Soviet party congress draws to gloomy close

The gloomiest Soviet communist congress of the Leonid Brezhnev era is all but over, portraying a troubled, introspective superpower hoping for West European help in heading off an economic crisis.

President Brezhnev's headline-grabbing bid to rescue detente with Washington as well is seen by most diplomats here as sincere.

But the major congress addresses by Mr. Brezhnev and his prime minister, theoretically charting policy for the next five years, suggested the Kremlin was allowing for the possibility of continued problems with Washington.

Even ties with West Europe -- one intended centerpiece is an enormous joint project to pump Siberian natural gas to West Germany, France, and other European customers --could fall victim to the more immediate crisis in Poland.

Mr. Brezhnev clearly hopes not. But he, in effect, told the congress that if the power of the Polish Communist party were much further eroded by the unrest there, Moscow and its East-bloc partners were prepared to do something about it.

"Let no one doubt our common determination to secure our interests and defend the gains of socialism" in Poland, he said.

This and an array of other, domestic policy challenges stand against a background of uncertainty over the who, when, and how to leadership transition from the 16-year-old Brezhnev era. The Moscow congress has served as a reminder that Mr. Brezhnev, President and party chief and official cult figure, is aging and infirm.

Soviet television abruptly cut from live coverage of the congress only minutes into Mr. Brezhnev's lengthy keynote speech Feb. 23, evidently concerned he might offer millions of Soviet viewers a disturbingly vulnerable image of Kremlin power.

The transition question will be addressed -- more -- in the last major act of the congress, the traditional announcement of updated Soviet leadership lists. This is expected March 3.

But the policy portion of this fourth Brezhnev gathering of the party faithful -- that is to say, the reports by Mr. Brezhnev and his protege and surrogate for economic affairs, Prime Minister Nikolai Tikhonov -- is over.

The bright red banners hoisted to celebrate the congress hang tired and dingy now, victims of a week of Moscow winter and Moscow car exhaust. some 5,000 Soviet delegates --eign states, parties, leftist or guerrilla groups --of this nation's problems yet offered by the Brezhnev regime.

A scouring of speeches at past party congresses, an exercise roughly akin to reading the New York City phone book backward, makes the picture seem yet gloomier.

There is far less of the underpinning optimism of earlier Brezhner congresses. Gone are last session's effusive tributes to detente which permitted a relative deemphasis of endemic economic woes. Gone is the confidence --West might help sort out the economy.

"On the international plane," the jowly, thick-browed Soviet President said near the start of his keynote address, "the period under review has been rough and complicated."

On the home front, Mr. Brezhnev -- and Prime Minister Tikhonov four days later --spoke of an economy strained by wastage of finite resources, inefficiency, corruption, and mismanagement.
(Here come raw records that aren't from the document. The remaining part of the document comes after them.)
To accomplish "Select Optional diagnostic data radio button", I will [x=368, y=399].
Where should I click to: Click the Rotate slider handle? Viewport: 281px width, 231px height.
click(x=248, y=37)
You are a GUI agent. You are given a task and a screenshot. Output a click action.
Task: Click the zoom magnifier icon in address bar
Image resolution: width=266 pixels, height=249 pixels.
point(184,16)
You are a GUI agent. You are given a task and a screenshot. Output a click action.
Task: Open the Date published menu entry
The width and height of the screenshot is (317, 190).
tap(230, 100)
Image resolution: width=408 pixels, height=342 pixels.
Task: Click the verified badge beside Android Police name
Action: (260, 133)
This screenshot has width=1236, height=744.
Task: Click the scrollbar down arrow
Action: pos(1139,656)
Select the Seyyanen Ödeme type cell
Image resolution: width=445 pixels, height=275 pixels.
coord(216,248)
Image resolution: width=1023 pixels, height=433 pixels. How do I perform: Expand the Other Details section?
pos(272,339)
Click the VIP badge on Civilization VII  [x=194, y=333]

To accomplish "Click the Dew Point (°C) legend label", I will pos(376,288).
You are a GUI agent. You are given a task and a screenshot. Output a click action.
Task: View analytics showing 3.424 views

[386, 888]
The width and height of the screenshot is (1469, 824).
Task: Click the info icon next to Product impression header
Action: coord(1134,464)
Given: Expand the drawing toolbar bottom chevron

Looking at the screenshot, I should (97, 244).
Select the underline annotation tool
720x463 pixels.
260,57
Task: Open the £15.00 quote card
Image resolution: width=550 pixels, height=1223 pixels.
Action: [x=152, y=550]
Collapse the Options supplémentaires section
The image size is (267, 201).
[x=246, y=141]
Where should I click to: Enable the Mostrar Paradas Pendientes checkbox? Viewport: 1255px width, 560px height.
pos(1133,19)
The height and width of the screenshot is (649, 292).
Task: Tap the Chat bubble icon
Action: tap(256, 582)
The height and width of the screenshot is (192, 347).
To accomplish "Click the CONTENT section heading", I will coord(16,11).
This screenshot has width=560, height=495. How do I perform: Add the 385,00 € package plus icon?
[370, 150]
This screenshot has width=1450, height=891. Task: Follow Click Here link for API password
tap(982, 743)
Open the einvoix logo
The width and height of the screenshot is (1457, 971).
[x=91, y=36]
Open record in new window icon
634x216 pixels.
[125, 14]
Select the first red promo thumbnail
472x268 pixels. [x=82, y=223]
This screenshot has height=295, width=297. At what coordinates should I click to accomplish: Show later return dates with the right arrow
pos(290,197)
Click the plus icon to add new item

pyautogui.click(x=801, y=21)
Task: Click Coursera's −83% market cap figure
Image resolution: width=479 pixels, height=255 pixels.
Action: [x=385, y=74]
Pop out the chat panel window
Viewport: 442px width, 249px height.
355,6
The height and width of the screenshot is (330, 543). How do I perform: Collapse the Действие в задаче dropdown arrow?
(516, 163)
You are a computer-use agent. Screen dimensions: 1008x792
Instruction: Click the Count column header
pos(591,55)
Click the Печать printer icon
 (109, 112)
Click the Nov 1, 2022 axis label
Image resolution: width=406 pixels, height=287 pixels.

The economy, they said, had reached an age of limits. It could no longer count on seemingly bottomless energy, labor, and other inputs. This vast nations was still plenty rich enough to prosper; but only, the Soviet leaders suggested, if the minutely planned economy started working as it should.

Amid persistent Soviet denials or Western predictions that problems lie ahead for the world's top oil-producing country, energy was singled out for special attention.

The oil goes not only for domestic use, but also to supply the Soviets' East European satellites, to provide needed hard-currency earnings from abroad, and to coddle politically favored neighbors like Indian and Finland.

Sounding a little like a Georgian of the non-Soviet variety named Jimmy Carter, Leonid Brezhnev called on his nation to save such "nonrenewable resources."

And he threw his weight behind a top-priority drive to develop Siberian gas -- for domestic use and for export -- as well as less immediately promissing complements like nuclear reactors, coal and synthetic fuel from coal. This last idea had been raised several years earlier but dropped.

On agriculture, a perennial problem child not visibly helped by recent bad harvests and a partial US grain embargo, Messrs. Brezhnev and Tikhonov also had specific suggestions. Among them: better distribution of fertilizer, more storage facilities, and more rational decisions on what crops to grow where.

Finally, the Kremlin leaders took a charge at poorly supplied store shelves and shifted the Soviet consumer -- pampered two congresses ago, then relatively shortchanged last congress -- back onto center stage. He has in effect promised more meat, in short supply lately, and generally higher-quality goods.

The problem, and potential harbinger of greater problems, is that neither Mr. Brezhnev nor MR. Tikhonov offered a concrete or coherent strategy for achieving all this. That would mean challenging vested party and bureaucratic interests, something Mr. Brezhnev has consistently seemed disinclined to risk.

Workers were exhorted to work; managers to manage; and the economy to "economize." Designers of key projects like the Trans-Siberian Railroad and a complex for making nuclear reactors, both of which looked much better on paper than in fact, were in effect urged on to greater things.

But both speakers stopped short of announcing a fundamental retooling of the unwieldy apparatus that helped create the economic problems in the first place.